Passage
Offers are important sales drivers in the fast-food industry. Being able to segment customers based on their offer preferences and assigning the best offer sets to each segment is critical for a customer-centric recommendation system to enhance user shopping experience.
Directly applying recommendation models to this use case would cause the “black box” problem where marketers can have difficulty understanding the model’s decision logic. It’s also challenging for marketers to apply different offer strategies to different customers. On the other hand, traditional customer segmentation approaches won’t generate offer recommendations and therefore they still rely on marketers to manually assign offers to each user segment.
At Burger King, we have developed our own offer recommendation system that leverages pre-trained BERT and Inception models on Apache Spark to extract feature representations directly from offer descriptions and images, followed by Spark MLlib to form the user segmentations. Such a system can discover customer segmentations based on their offer preference and can also directly generate offer recommendations from these resulting segments.
Furthermore, it is robust enough to handle the constantly changing offer pool and newly joined customers without the need to keep retraining the model from time to time. In this session, we would discuss our offer recommendation system in detail.
Luyang Wang: Hi, everyone. Thanks for listening to our session today. My name is Lu, and I’m the Director of Machine Learning and Data Science at Restaurant Brands International. We are the parent company of three iconic fast food brands: Burger King, Popeye’s, and Tim Horton’s. My team is responsible for all three brands’ machinery and data science initiative across the global markets. I’ve always been a regular attendant of Sparks Summit, and I’m very excited to be presenting our work at Data and AI Summit today.

Data supplied
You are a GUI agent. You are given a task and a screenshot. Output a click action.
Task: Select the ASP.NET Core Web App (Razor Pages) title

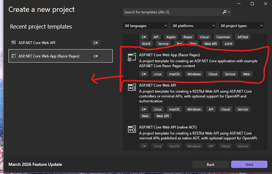pyautogui.click(x=169, y=55)
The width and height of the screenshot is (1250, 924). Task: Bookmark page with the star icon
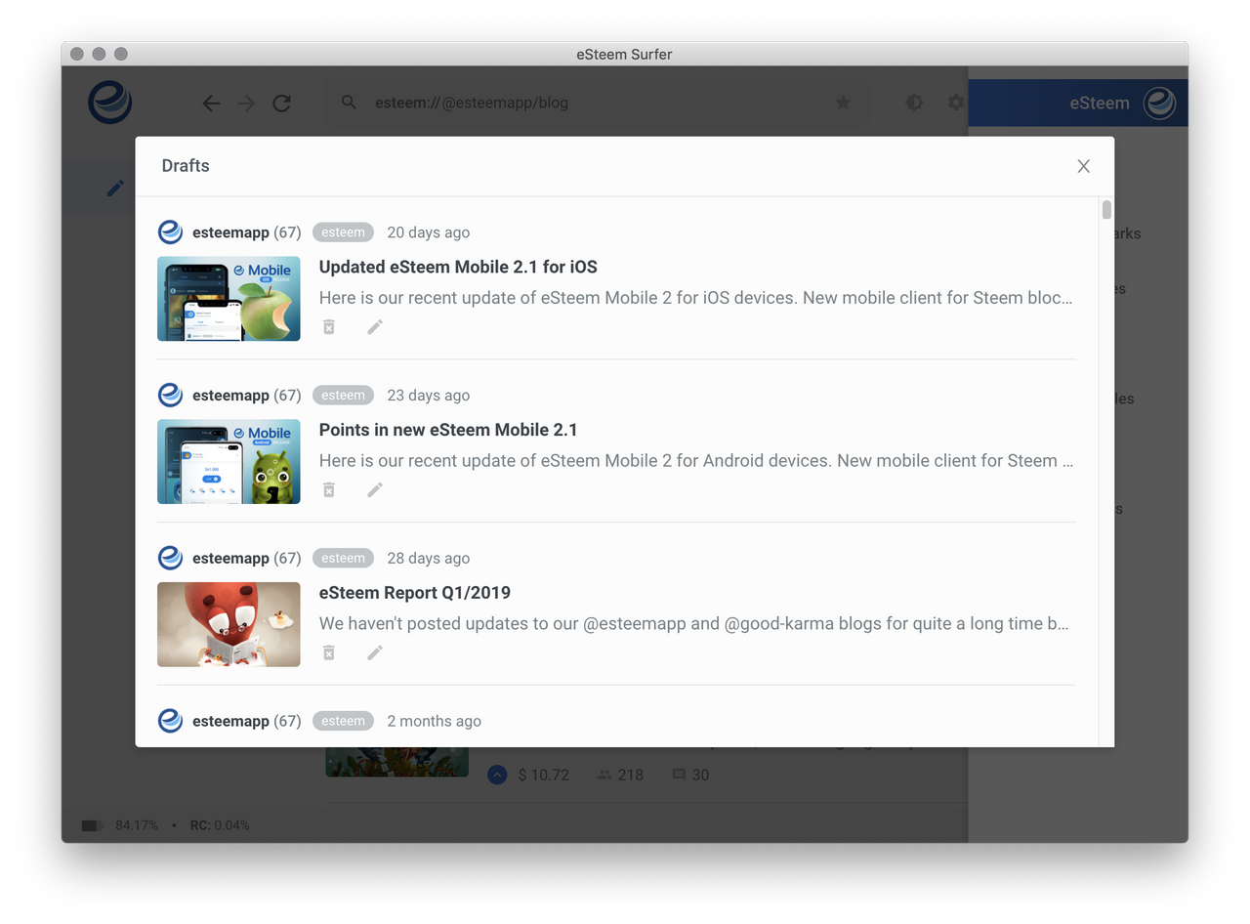843,103
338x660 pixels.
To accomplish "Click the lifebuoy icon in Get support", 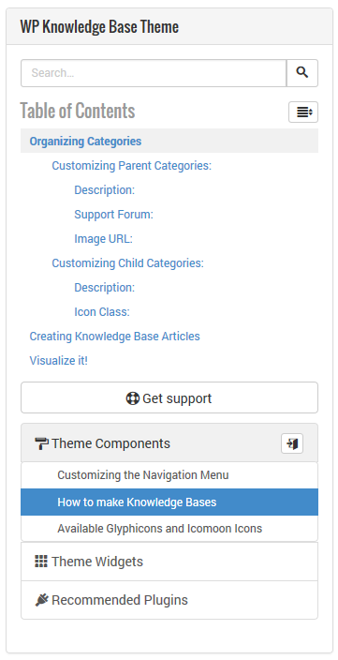I will (x=132, y=398).
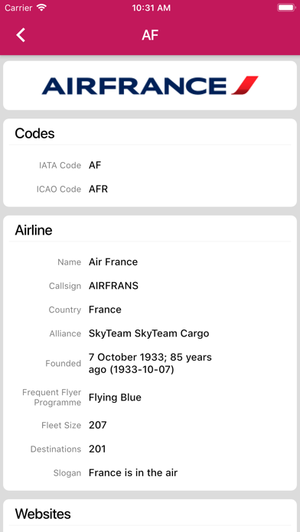Tap the battery indicator icon
The width and height of the screenshot is (300, 532).
coord(286,8)
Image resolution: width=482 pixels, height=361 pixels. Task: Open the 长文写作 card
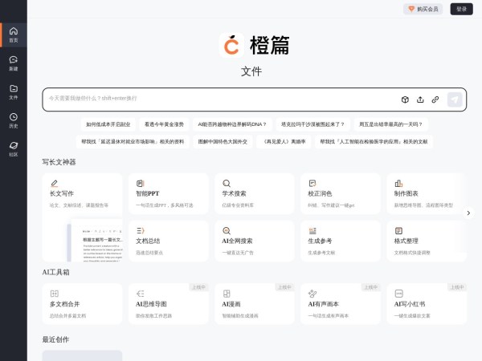pos(82,193)
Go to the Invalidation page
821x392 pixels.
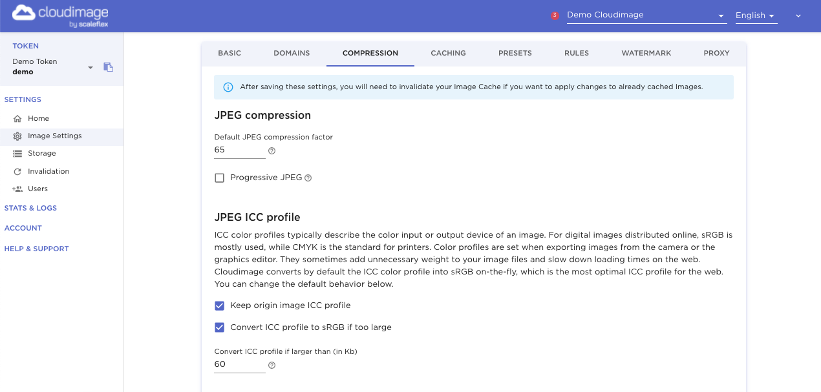[x=48, y=171]
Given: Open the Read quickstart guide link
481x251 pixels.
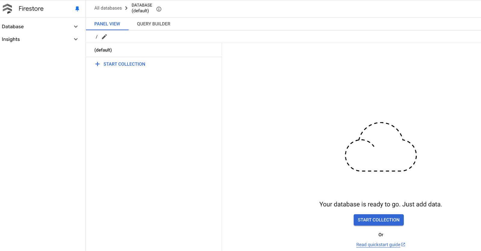Looking at the screenshot, I should pyautogui.click(x=378, y=245).
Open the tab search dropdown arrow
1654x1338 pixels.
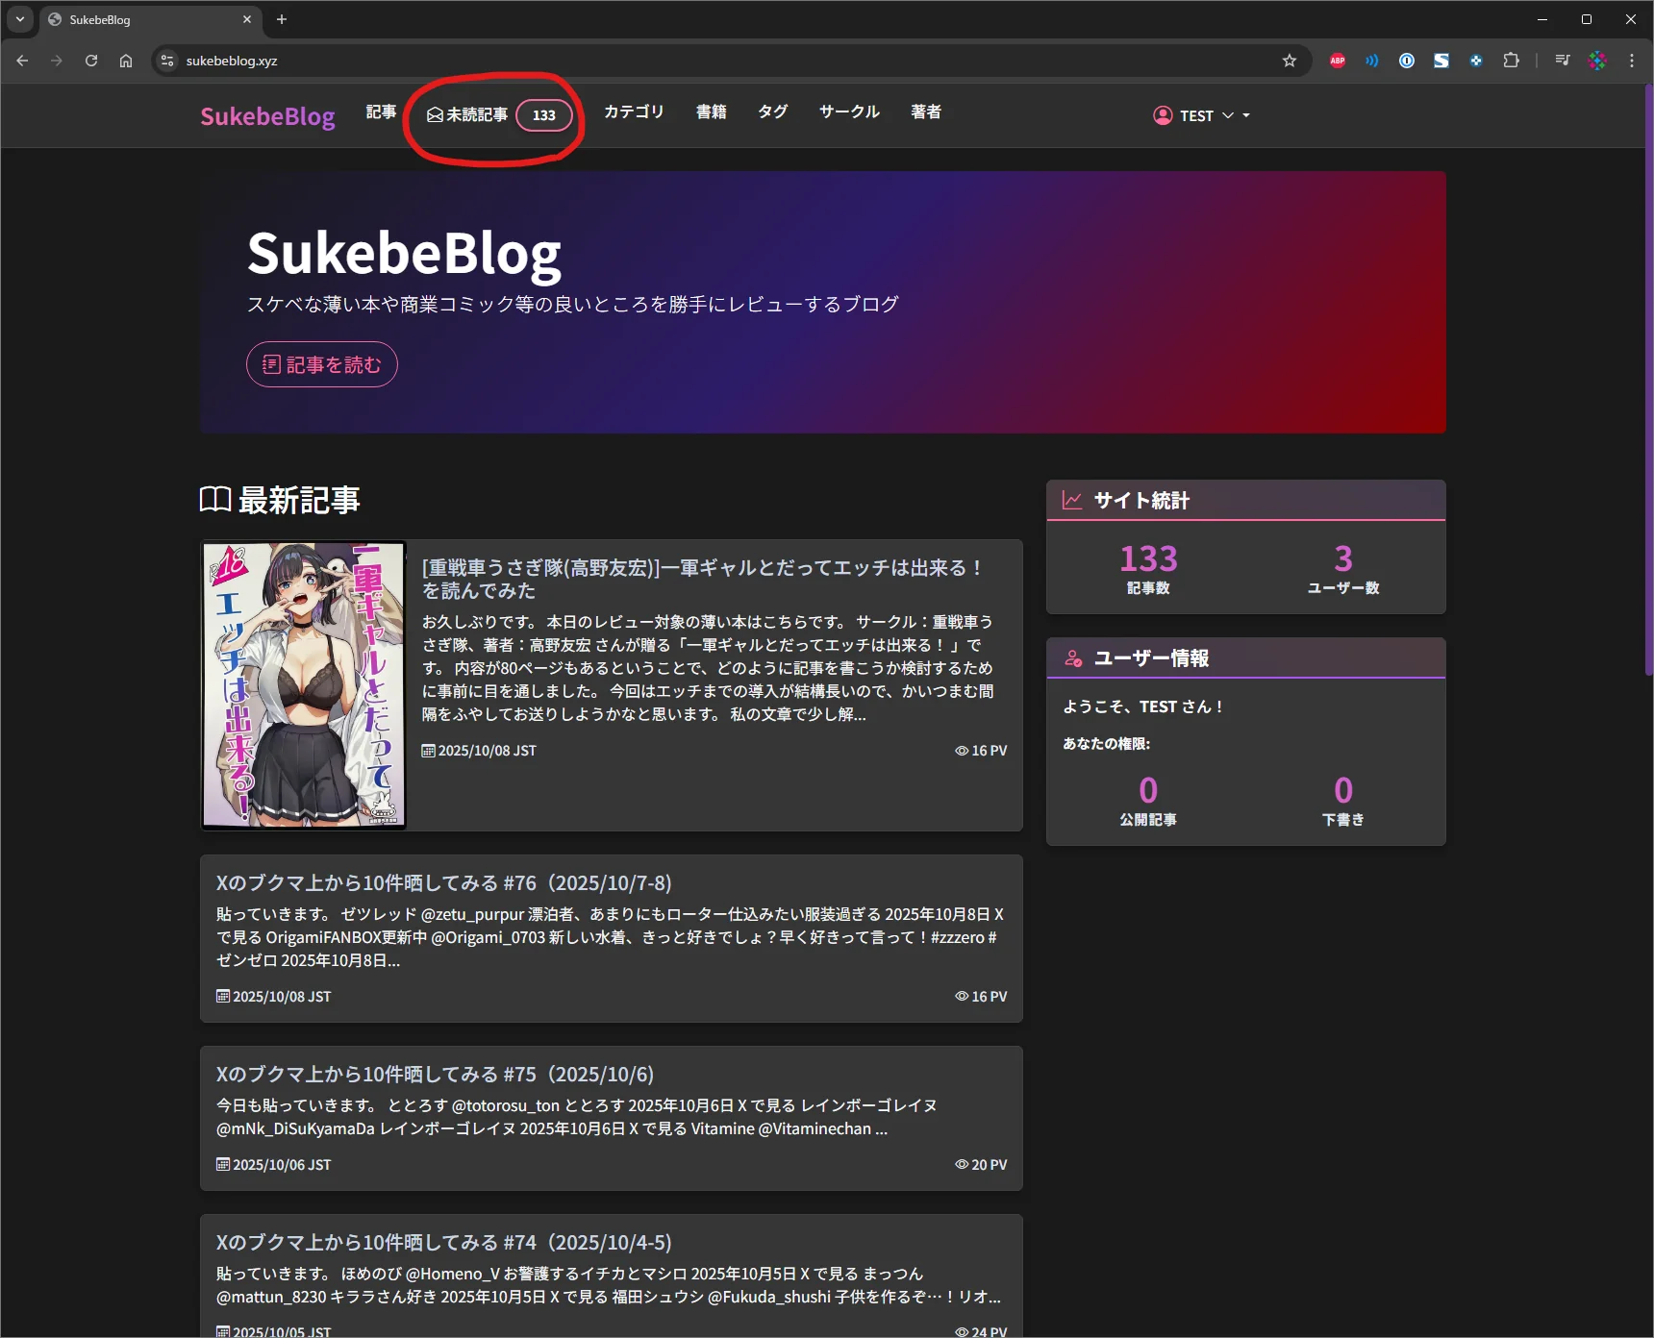tap(20, 19)
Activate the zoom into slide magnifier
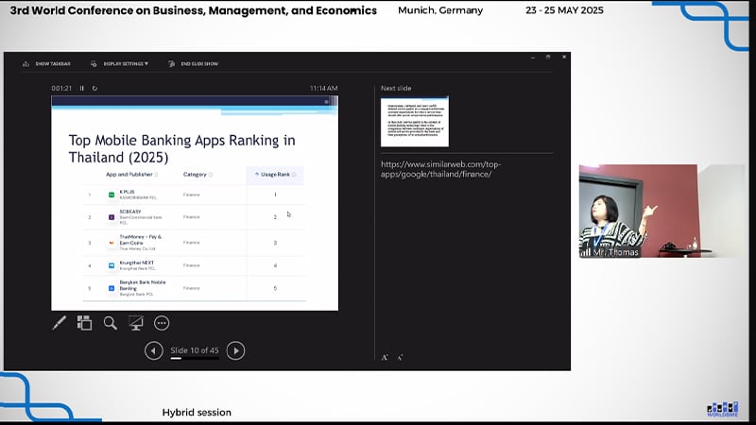 click(x=110, y=323)
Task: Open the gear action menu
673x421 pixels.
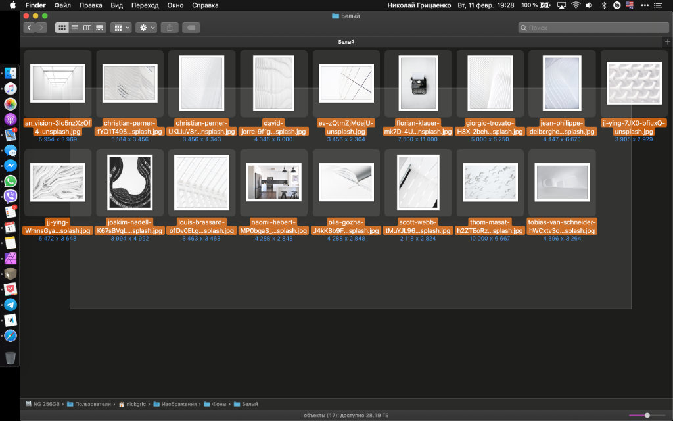Action: 146,28
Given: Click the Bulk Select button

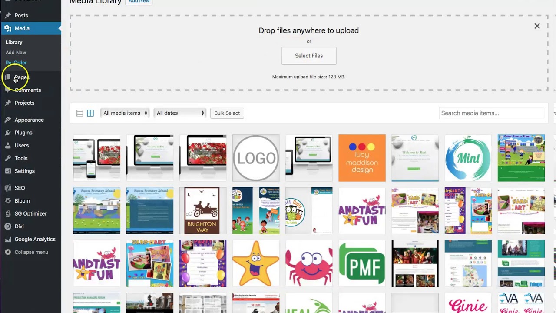Looking at the screenshot, I should (x=227, y=113).
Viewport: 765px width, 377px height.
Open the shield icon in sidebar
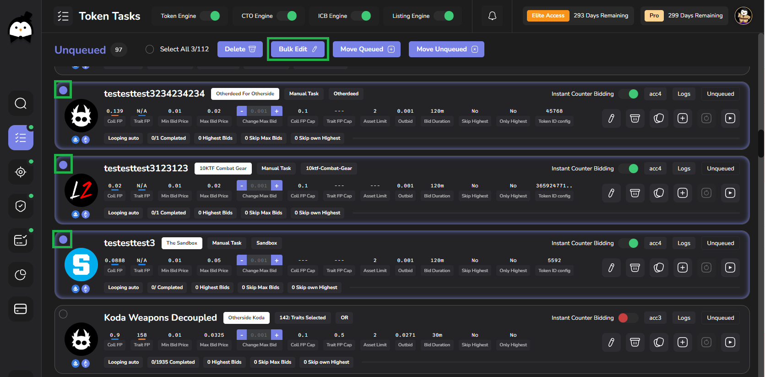[x=21, y=206]
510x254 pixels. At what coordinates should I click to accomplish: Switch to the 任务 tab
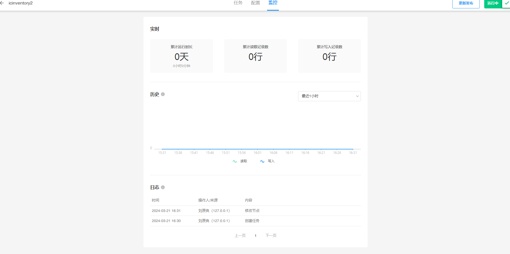(238, 3)
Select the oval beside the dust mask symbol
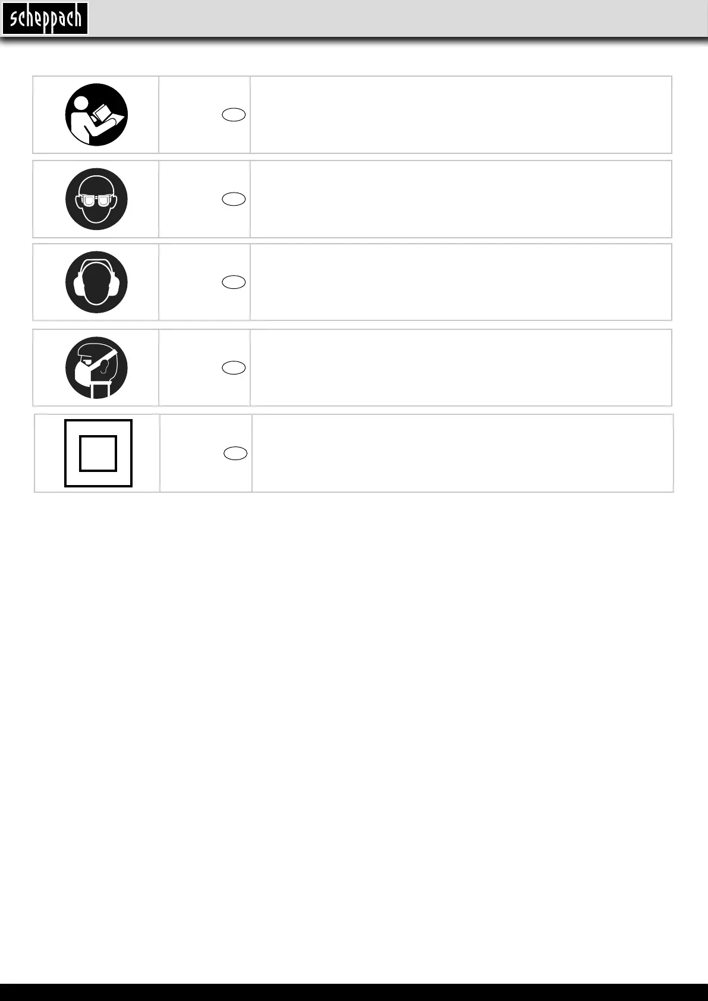 click(x=234, y=368)
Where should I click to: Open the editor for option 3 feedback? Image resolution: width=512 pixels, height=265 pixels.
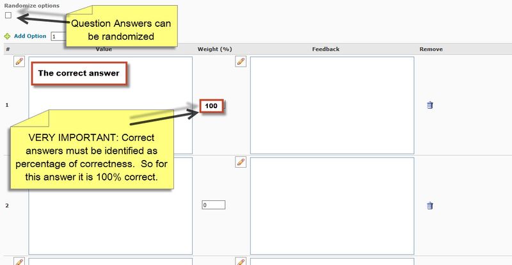tap(241, 262)
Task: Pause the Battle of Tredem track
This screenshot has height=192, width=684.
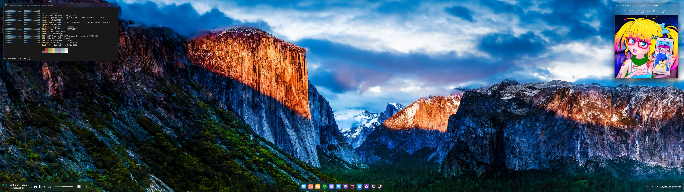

What to work on
A. Answer these questions about the Burger King offer recommendation passage:
(i) What problem does the passage say would result from applying recommendation models directly to this use case?
(ii) Which pre-trained models does the system use to extract features from offer descriptions and images?
(iii) Which three brands does Restaurant Brands International own?
B. Resume the Burger King offer recommendation passage after its final sentence, carrying on the speaker's talk.

Expected answers
A.
(i) The "black box" problem.
(ii) BERT and Inception.
(iii) Burger King, Popeye's, and Tim Horton's.

B.
I will start with a use case introduction and an overview of our DeepFlame Offer Recommendation System. And Kai from Intel will talk about the end-to-end system on big data with Apache Spark.
So offer has always been very important in the quick serving food restaurant industry. It’s always one of the main sales driver. And if you open your Burger King app today, go to the offer section here. That’s where we are presenting all the offers to our guests. So previously, we launched going through the personalization route, so all of the customers seeing the same offers at, so it’s generic. Our marketing team picked the best offer to the guest, but still same set of offer can not fit everyone’s needs. So when you think about it, different customer have different offer needs. Some like party size offers to feed the whole family. Some only are single customers, right? They don’t really need party-size offers, right?
And also, at different locations, they are serving different pricing tier offers. So, for example, in [inaudible], is okay for majority of the market. But if you see the high spending area like New York, it might be that doesn’t makes sense from the pricing point to the local market.
And also, some offer can be a time-sensitive. So, for example, breakfast offer can only redeem during breakfast hours. And we also get some other time-sensitive offers, which requires personalization. So a generic offer set does not really fit in that situation.
So when we think of the offer recommendation, so when we look at the industry, there are two common approaches we see. So first is on the one-to-one recommendation side, so it’s more treating the offer recommendation similar to the product recommendation in the e-commerce industry. So some common approaches are a collaborative filtering and also some deep learning-based approach, like what to eat [inaudible]. It’s all very [inaudible], so treating each customer separately and doing recommendation based on that.
So those challenges there is, of course, is the first thing is that low interpretability. Like differing models, there’s kind of a black box situation. So it’s very challenging to understand why a model make certain recommendations. And also, when you sync up the offer case, why one key thing different from offer recommendation to the product recommendation is in the case of the offer, most likely we need to treat different customer in different situations.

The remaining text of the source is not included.